Tuesday, February 2, 2010

My contribution to the table


Brownies and chocolate chip cookies amongst traditional Moroccan sweets for a holiday

For as long as I’ve been able to stir chocolate chips into cookie dough, I’ve been a baker. Some of the highlights of helping my mother with her in-home daycare during high-school summer vacations were those afternoons baking with the grade-school kids. I would have my rapt audience study my careful measuring of flour and sugar. I would assign them jobs of mixing or spooning dough onto waiting cookie sheets, and we would all hear our stomachs grumble in anticipation of the results of our culinary chemistry.

I later went off to college, barely making it through those first dark years of dorm-life dominated by cafeteria food or what I could heat in a microwave. Of course the latter half I rectified this with apartments and ovens that once again fed my need to throw flour around.* By grad-school I was luring people into my art studio with the promises of sweet treats. I found my food mentors in the Visual Resource Library of Washington University, headed by Betha, who was also writing a food column for the St. Louis Post-Dispatch at that time. My tastes became ever more refined and my determination to master the oven became ever stronger.

Then I came to Morocco. As I packed my bags I made a personal goal to improve my bread baking skills in between my duties as a volunteer. I reconsidered how easy this might be as I struggled to light a gas oven with a lighter and burned several sheets of cookies in the unfamiliar Moroccan oven. I’m a fast learner when I am interested in the subject, however, and by the time I set up my own house I was shopping for my own little metal box to fire up.

A year, and hundreds of kilos of flour later, I find myself amazed (but should I really be?) at how much of an influence baking has been on my service here. I have started to regularly teach different baked treats to a cookie association in town.

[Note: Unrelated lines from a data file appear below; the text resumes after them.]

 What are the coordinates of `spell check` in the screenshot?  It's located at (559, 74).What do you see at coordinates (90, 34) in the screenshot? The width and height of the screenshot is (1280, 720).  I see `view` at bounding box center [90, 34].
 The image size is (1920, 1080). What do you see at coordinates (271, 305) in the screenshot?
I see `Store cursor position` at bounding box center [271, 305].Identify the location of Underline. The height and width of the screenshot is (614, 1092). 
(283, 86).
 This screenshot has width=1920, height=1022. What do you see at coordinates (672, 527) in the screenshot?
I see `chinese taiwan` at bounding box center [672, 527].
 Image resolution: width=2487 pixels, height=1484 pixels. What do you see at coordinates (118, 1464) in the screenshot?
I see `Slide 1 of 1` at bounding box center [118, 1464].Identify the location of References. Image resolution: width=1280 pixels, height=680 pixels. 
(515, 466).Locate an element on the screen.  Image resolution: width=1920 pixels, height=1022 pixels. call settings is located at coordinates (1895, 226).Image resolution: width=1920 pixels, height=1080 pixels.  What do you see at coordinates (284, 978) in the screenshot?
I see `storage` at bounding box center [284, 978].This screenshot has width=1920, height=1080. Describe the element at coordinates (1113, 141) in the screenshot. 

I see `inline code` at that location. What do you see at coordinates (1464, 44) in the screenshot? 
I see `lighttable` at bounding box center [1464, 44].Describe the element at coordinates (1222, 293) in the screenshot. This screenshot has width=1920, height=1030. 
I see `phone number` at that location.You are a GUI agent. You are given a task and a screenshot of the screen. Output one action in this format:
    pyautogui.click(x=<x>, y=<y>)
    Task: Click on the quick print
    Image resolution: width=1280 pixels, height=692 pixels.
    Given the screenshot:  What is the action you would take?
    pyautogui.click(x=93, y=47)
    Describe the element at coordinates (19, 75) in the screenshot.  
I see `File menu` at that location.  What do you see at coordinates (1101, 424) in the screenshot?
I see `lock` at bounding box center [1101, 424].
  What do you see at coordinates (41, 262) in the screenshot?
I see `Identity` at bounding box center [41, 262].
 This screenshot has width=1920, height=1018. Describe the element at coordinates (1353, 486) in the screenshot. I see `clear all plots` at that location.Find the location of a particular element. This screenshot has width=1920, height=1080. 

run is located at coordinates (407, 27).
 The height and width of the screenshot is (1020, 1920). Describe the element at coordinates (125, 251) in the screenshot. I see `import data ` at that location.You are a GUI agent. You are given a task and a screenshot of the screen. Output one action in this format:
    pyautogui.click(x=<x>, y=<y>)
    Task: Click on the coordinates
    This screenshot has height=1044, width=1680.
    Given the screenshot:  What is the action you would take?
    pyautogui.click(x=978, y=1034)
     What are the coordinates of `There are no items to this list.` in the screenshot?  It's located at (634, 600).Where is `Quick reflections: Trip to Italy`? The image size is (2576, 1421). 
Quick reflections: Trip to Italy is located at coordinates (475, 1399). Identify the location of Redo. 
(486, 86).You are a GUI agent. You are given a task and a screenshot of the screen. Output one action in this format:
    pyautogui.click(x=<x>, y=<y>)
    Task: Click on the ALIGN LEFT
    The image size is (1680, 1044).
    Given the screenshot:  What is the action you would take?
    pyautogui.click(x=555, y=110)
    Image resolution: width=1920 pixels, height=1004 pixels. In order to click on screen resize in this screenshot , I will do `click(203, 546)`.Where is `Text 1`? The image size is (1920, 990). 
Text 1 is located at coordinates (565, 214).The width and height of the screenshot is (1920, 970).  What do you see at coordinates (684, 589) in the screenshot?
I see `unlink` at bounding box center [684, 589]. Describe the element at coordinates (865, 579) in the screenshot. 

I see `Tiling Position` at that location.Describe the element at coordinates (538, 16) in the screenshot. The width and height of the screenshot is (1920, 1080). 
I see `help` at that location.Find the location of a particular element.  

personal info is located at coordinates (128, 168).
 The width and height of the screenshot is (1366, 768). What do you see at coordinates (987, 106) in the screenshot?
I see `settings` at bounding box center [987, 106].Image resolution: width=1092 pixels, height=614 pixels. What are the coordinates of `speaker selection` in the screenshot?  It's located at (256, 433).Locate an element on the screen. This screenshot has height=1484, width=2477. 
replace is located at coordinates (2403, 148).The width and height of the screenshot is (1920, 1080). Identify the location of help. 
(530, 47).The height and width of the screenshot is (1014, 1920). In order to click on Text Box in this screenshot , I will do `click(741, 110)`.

I had started working with them in another form—as an English and jewelry-making instructor, until the building they were using for these activities was robbed and shut down during the summer. I reconnected with them in the fall when I discovered they were still meeting on the other side of town—this time the focus was on cookies and couscous. Perfect! I was excited to have another opportunity to work with this motivated group of women. I now look forward to every Thursday as a break from my other running-around (this is for another post). I get to sit down and get my hands dirty, whether it is my recipe contribution or a traditional Moroccan one. We have a great teacher-student relationship; I get to continually switch from one to the other. It feels good to hear that the cupcakes I’ve showed them how to make are in high demand at their newly opened storefront.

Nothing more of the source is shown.